Highly Efficient and Free-standing WS2/C Electrocatalyst for Solar-cell-driven Hydrogen Evolution Reaction

Abstract

Developing non-precious metal electrocatalysts is a important strategy for achieving sustainable hydrogen production from water electrolysis. Carbon-based transition metal dichalcogenides (TMDs) demonstrate a synergistic effect in hydrogen evolution reaction (HER) catalytic performance, ‌thereby exhibiting potential as cost-effective alternatives to platinum-group metals‌. However, it still suffers from many challenges that hinder their practical applications, primarily including insufficient exposure of active edge sites and substantial resistance to electron transport. Addressing these limitations requires the development of effective strategies to enhance active site density through controlled structural modulation. Herein, we demonstrate a two-step approach involving electrospinning followed by sulfurization heat treatment to fabricate a tungsten disulfide/carbon (WS2/C) composite HER catalytic electrode. Plasma treatment is utilized to effectively control the morphology of the composite structures. Characterization results reveal that WS2 nanosheets are vertically embedded in the surface of carbon fibers and are highly dispersed on the carbon fiber skeleton.
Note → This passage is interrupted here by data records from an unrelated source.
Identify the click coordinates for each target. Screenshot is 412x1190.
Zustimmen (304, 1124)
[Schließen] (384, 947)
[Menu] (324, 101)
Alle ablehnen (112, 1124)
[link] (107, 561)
The hybrid structure significantly increases the density of exposed edge active sites while providing fast electron transport pathways through the highly conductive basal planes of the nanosheets. Furthermore, the high specific surface area of the carbon fiber skeleton enhances porosity, facilitating mass transfer and diffusion during the catalytic process. Electrochemical results demonstrate that in acidic electrolyte, the WS2/C electrode exhibits an onset potential of –60 mV and a Tafel slope of 95 mV/dec. A carbon-based non-precious metal photovoltaic-driven hydrogen evolution system‌ is formed by connecting a carbon-based solar cell module ‌in series‌ with the water electrolysis cell. The corresponding solar-to-hydrogen conversion efficiency reaches 4.4%. These findings indicate that the carbon fiber skeleton and catalyst nanosheets can synergistically improve the catalytic activity of the WS2/C composite electrode, and provides reference for developing efficient, free-standing, non-precious metal HER catalytic materials.